What to do: Echo back, word for word, the full passage on IOC eligibility policies for intersex and transgender women athletes.

Excerpted passage:
Third, the policy appears to be out of whack with another IOC policy known as "the Stockholm Consensus," designed for dealing with male-to-female transsexual athletes. That policy requires transgender women -- women who were raised as boys -- to medically
squash their androgen levels way down, seemingly well below where the policy on "female hyperandrogenism" would likely allow intersex women raised as girls
to still play.
And whereas the female hyperandrogenism policy hints that a women with one of the "problem" intersex conditions might be chucked out if her medical records
indicate she's benefitted from a lifetime of male-typical functional androgens, the Stockholm Consensus allows transgender women with those same lifetime
androgen histories to play, so long as they have endocrinologically obeyed the IOC's rules for their womanhood for the previous couple of years.

Dataset entries:
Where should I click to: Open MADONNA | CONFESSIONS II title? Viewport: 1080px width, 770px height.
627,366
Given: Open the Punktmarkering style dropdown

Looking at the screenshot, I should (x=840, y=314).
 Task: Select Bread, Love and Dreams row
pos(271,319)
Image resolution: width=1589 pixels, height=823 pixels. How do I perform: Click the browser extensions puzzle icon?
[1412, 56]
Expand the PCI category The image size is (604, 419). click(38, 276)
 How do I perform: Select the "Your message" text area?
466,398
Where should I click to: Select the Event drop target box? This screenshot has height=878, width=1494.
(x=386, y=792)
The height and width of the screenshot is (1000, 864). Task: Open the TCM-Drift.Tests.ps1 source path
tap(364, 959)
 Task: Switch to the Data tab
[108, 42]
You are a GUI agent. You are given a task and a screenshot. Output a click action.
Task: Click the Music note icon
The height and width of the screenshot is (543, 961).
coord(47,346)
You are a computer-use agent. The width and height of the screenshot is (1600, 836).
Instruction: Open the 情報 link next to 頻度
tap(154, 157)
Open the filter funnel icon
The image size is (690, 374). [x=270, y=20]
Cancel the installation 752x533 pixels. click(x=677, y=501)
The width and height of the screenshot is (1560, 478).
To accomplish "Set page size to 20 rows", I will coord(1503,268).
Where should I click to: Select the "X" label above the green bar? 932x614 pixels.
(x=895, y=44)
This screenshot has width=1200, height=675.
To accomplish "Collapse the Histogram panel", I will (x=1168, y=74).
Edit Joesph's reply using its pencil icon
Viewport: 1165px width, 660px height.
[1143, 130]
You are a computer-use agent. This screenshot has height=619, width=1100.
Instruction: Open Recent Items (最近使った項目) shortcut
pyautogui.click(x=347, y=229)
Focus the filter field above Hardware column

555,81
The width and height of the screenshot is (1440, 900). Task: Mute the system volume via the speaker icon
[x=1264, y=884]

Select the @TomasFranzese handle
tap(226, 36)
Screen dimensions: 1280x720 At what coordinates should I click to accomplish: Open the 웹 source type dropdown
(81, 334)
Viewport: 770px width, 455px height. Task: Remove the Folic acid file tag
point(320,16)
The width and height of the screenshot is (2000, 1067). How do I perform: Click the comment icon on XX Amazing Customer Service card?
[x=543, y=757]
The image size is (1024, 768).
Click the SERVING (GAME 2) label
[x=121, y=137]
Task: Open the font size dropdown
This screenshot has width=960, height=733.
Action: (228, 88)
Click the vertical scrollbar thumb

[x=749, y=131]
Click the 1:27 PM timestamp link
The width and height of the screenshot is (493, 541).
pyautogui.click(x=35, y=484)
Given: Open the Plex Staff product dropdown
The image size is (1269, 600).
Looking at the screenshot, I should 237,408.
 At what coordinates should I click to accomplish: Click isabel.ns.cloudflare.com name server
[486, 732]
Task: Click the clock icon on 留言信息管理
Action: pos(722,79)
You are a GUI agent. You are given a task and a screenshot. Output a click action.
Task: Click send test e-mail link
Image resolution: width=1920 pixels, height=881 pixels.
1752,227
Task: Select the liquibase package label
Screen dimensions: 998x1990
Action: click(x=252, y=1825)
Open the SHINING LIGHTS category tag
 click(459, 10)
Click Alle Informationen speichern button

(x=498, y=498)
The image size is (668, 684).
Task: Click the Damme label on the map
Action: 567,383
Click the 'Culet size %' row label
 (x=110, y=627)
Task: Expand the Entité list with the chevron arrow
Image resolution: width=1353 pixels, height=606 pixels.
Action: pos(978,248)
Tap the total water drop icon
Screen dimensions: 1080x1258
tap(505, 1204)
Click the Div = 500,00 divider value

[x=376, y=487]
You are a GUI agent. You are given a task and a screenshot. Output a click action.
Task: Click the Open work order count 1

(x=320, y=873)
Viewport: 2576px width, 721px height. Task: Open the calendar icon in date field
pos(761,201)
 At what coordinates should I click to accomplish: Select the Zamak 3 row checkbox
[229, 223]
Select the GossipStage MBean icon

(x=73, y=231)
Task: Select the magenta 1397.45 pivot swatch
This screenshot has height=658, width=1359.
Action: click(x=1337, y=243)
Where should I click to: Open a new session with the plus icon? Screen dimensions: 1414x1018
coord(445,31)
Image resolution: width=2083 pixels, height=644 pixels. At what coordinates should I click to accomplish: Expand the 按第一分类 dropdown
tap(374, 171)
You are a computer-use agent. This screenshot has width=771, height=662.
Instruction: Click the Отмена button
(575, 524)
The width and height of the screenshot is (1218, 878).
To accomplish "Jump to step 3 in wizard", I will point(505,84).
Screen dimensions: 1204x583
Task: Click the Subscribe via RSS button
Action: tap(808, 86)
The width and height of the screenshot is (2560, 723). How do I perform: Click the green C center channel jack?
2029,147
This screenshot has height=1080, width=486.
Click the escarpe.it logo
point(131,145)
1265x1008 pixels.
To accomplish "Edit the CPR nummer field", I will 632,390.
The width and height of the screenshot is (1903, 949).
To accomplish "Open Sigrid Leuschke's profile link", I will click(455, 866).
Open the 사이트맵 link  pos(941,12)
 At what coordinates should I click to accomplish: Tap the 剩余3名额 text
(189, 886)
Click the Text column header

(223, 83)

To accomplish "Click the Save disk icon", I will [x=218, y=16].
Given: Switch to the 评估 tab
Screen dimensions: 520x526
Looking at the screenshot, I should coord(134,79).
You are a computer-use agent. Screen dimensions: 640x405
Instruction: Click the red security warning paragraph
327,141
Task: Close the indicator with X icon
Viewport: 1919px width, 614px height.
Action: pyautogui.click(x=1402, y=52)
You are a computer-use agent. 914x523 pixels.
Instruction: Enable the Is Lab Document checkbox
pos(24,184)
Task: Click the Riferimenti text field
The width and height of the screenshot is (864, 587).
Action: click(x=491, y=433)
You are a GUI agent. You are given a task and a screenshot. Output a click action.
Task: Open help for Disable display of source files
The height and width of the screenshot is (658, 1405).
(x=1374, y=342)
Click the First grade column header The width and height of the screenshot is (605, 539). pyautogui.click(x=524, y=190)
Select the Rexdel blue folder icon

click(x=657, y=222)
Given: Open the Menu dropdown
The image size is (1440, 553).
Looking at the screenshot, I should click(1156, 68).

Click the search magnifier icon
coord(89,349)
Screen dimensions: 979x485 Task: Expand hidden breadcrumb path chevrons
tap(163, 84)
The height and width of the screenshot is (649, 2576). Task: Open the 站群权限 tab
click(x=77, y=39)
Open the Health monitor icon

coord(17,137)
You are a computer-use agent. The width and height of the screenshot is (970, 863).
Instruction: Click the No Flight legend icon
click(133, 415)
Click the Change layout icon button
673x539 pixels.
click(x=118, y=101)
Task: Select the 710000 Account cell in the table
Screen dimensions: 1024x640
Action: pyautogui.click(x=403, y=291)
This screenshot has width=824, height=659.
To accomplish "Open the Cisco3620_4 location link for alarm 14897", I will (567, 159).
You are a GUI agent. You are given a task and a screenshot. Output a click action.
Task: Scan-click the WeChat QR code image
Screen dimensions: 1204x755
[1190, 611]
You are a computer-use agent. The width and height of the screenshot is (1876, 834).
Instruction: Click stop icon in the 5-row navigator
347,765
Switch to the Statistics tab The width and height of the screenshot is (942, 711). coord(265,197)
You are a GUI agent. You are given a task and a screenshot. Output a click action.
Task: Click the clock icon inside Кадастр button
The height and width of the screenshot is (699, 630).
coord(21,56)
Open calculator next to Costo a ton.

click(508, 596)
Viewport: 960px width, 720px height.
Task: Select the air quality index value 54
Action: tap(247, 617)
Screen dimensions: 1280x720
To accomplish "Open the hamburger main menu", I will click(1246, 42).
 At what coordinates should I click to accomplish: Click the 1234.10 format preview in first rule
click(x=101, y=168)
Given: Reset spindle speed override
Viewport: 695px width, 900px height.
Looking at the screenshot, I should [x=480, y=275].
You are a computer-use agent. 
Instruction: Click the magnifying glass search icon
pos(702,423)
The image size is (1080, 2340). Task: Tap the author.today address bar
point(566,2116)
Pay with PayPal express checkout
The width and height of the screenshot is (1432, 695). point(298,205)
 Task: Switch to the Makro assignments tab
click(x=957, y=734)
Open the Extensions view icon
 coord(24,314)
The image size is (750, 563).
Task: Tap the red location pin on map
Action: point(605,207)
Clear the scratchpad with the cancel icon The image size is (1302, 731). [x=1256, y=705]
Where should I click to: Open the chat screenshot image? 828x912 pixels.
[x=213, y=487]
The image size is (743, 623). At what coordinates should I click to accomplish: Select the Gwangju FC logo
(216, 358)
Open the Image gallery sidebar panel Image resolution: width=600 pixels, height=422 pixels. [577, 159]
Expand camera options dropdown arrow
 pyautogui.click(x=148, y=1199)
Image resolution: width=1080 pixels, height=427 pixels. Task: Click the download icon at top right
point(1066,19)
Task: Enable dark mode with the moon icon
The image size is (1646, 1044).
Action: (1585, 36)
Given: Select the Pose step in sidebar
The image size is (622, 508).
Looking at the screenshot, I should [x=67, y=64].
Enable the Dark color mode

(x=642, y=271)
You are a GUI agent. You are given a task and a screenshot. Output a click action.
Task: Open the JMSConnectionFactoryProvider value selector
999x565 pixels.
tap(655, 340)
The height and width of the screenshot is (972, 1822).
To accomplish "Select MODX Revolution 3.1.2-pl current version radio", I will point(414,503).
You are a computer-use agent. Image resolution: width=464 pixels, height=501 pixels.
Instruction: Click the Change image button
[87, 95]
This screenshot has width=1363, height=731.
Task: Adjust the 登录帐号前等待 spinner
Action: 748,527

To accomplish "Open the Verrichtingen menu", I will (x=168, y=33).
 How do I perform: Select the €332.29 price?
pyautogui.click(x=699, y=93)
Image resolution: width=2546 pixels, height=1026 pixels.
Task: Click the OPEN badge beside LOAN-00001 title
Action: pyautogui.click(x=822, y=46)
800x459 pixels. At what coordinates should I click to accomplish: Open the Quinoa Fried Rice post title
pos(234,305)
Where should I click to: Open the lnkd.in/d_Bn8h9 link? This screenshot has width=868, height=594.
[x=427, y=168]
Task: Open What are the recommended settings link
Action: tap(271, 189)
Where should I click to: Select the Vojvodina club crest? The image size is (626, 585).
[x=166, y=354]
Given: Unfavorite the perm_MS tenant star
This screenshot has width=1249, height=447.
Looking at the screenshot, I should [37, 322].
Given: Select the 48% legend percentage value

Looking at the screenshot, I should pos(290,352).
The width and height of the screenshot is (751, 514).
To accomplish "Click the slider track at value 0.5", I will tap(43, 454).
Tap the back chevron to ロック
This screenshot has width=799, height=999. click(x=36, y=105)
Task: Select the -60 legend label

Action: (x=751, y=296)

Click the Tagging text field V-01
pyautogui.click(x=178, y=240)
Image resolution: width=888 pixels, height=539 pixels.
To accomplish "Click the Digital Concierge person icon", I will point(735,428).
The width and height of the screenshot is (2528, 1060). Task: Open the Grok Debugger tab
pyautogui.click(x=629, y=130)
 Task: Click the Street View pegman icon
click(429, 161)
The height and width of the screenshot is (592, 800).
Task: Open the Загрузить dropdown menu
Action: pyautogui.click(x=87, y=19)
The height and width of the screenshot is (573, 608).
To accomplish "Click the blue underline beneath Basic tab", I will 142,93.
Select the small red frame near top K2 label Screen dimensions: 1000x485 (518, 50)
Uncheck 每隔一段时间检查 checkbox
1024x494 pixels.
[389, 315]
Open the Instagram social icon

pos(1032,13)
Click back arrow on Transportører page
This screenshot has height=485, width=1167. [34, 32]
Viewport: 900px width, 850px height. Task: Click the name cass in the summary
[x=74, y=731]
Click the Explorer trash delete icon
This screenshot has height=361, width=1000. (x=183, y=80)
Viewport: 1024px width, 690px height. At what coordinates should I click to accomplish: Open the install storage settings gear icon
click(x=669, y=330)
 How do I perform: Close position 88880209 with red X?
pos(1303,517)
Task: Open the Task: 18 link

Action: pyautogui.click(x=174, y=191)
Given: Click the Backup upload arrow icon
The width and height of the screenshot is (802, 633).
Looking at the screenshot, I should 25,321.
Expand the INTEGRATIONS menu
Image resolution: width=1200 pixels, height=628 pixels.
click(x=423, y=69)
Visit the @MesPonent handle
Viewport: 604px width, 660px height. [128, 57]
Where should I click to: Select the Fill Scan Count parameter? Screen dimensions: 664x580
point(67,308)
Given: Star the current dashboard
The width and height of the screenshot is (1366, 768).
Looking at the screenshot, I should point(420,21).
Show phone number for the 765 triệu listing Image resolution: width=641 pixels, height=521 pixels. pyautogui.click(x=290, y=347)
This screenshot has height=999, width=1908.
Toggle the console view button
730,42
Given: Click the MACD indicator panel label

Solution for this task:
Third, the policy appears to be out of whack with another IOC policy known as "the Stockholm Consensus," designed for dealing with male-to-female transsexual athletes. That policy requires transgender women -- women who were raised as boys -- to medically
squash their androgen levels way down, seemingly well below where the policy on "female hyperandrogenism" would likely allow intersex women raised as girls
to still play.
And whereas the female hyperandrogenism policy hints that a women with one of the "problem" intersex conditions might be chucked out if her medical records
indicate she's benefitted from a lifetime of male-typical functional androgens, the Stockholm Consensus allows transgender women with those same lifetime
androgen histories to play, so long as they have endocrinologically obeyed the IOC's rules for their womanhood for the previous couple of years.